Of course, to get there you had to take a long-haul flight, and that sweaty ignominy was somehow even less pleasant than sharing a hostel room with a cable complainer. Humans forced to stay in one place and kill time for 20-hour stretches will want to sleep, but airlines would go out of business if they gave everyone on an economy flight the ability to get horizontal and do so properly.
So you sit there, head lolling around onto the shoulders of your unimpressed seat-mates or banging against the window with every jolt of turbulence as engine vibrations shake your brain into mush. Or you pack a neck pillow, the good ones of which take up altogether too much space when you're trying to pack light.
Italian company ABC International wishes to give airlines the opportunity to offer people a tiny bit of solace, in the form of a bendy handlebar of a headrest it calls the Boom. Unlike those useless fold-out flap things, the Boom would actually support your head and neck once bent into the right shape, giving you something you could conceivably actually find a little relaxation on.
ABC specializes in airline cabin fitout, including EASA certification for new interior components, so they're definitely in a position to make this happen. The Boom can be fitted to any airline seat during production, or retro-fitted to existing seats with a range of foam density, thickness and covering options.
Made in aluminum alloy, with polyamide inserts, they promise light weight and long life. They can slide up and down to accommodate a range of heights, and ABC stands ready to manufacture disposable hygienic covers.

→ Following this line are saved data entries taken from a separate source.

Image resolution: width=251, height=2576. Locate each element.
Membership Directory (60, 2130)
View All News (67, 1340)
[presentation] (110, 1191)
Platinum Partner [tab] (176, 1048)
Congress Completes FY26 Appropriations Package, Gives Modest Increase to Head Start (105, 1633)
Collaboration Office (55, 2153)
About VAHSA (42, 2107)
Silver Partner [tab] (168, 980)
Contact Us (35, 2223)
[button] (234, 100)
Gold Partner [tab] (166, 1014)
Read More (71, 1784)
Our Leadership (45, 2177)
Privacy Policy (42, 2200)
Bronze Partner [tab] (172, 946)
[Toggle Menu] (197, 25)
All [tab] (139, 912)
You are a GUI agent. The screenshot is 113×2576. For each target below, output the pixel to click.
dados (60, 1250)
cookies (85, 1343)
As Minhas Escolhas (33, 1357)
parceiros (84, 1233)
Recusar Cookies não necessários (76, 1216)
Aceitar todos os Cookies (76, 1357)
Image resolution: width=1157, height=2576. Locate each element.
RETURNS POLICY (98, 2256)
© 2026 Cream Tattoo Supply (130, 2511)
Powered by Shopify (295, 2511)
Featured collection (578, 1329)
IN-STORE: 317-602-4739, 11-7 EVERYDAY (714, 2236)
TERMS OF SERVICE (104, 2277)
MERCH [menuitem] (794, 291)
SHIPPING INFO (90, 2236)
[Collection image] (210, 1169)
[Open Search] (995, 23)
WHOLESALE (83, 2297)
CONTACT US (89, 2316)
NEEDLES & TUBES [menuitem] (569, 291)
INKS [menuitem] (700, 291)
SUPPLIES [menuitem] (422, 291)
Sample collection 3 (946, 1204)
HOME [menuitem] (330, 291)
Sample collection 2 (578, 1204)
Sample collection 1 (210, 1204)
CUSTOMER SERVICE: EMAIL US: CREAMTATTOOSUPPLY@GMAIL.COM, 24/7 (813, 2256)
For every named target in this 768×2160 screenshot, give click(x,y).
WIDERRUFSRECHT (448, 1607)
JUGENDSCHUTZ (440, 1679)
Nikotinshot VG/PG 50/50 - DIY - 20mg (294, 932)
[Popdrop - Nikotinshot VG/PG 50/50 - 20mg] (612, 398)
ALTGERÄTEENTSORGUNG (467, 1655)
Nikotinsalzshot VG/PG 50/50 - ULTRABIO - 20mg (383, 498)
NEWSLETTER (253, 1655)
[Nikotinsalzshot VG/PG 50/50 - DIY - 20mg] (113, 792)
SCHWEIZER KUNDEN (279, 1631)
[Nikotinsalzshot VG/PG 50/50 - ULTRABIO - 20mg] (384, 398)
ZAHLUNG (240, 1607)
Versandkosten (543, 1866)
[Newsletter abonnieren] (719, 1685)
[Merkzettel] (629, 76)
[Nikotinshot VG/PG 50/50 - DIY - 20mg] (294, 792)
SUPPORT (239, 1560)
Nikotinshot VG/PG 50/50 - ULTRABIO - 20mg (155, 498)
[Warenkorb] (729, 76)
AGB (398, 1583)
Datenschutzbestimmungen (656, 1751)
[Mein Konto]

Reality check: the airline industry is in all kinds of trouble right now, and lord knows these companies aren't known for splashing out cash to make cattle-class customers more comfortable, so we're not holding our breath. Perhaps we'll first start to see these things pop up in a special class of seat that costs extra. But I'm encouraged by the fact that even brand new in the promo shots, they look like something I'd be dubious about touching. That really sells them as a realistic airline fitting to me.